[Short problem]
Set down the forum thread below about the luminance constant k in full. Keep every word, number and line break unchanged.

--- START OF Excerpted text ---

计算亮度的常数k是多少

Question

I want to calculate the luminance of image using RGB value but in the formula there is a constant ki didn't know what it is this is the formula from the document:

"In calculating luminance (L), CIE Y is multiplied by a constant value 'k', where k can be either aconstant for the camera or determined for a scene based on a measurement of a selected region in the scene.

L=k*(0,2127 Red+0,7151 Green+0,0722*Blue) (cd/m²)

this is the link to the document: https://faculty.washington.edu/inanici/Publications/LRTPublished.pdf emphasized text

Answer 1

Short Answer

You are conflating something that is only for a specific piece of software called "Photosphere" and that math is not for general luminance use.

Complete Answer

You said:

calculate the luminance of image using RGB value

What do you mean? The luminance of some given pixel? Or the RMS average luminance? Or???

AND: What colorspace (profile) is your image in?

I am going to ASSUME your image is sRGB, and 8 bit per pixel. But it could be P3 or Adobe98, or any number of others... The math I am going to show you is for sRGB.

--- END OF Excerpted text ---
--- START OF Data block ---

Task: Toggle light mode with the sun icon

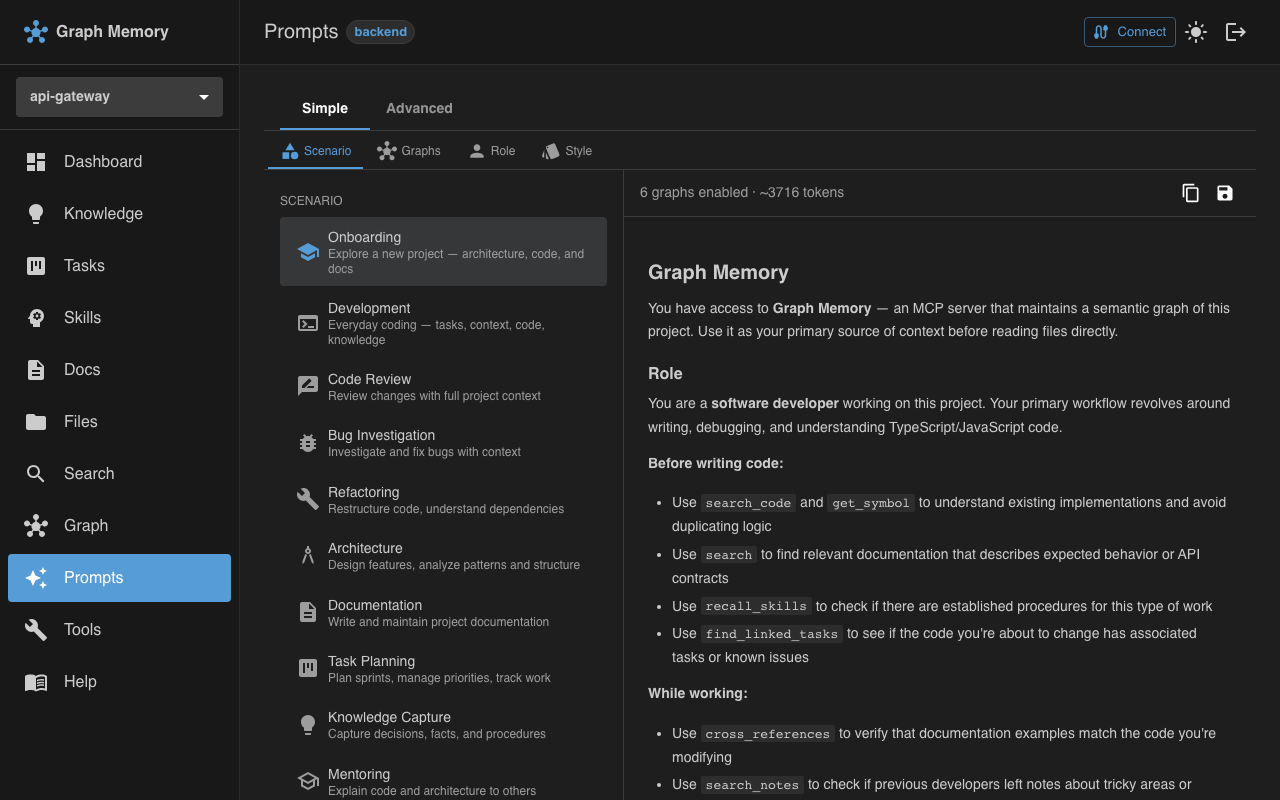Action: [x=1196, y=31]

--- END OF Data block ---

[Answer to this problem]
计算亮度的常数k是多少

Question

I want to calculate the luminance of image using RGB value but in the formula there is a constant ki didn't know what it is this is the formula from the document:

"In calculating luminance (L), CIE Y is multiplied by a constant value 'k', where k can be either aconstant for the camera or determined for a scene based on a measurement of a selected region in the scene.

L=k*(0,2127 Red+0,7151 Green+0,0722*Blue) (cd/m²)

this is the link to the document: https://faculty.washington.edu/inanici/Publications/LRTPublished.pdf emphasized text

Answer 1

Short Answer

You are conflating something that is only for a specific piece of software called "Photosphere" and that math is not for general luminance use.

Complete Answer

You said:

calculate the luminance of image using RGB value

What do you mean? The luminance of some given pixel? Or the RMS average luminance? Or???

AND: What colorspace (profile) is your image in?

I am going to ASSUME your image is sRGB, and 8 bit per pixel. But it could be P3 or Adobe98, or any number of others... The math I am going to show you is for sRGB.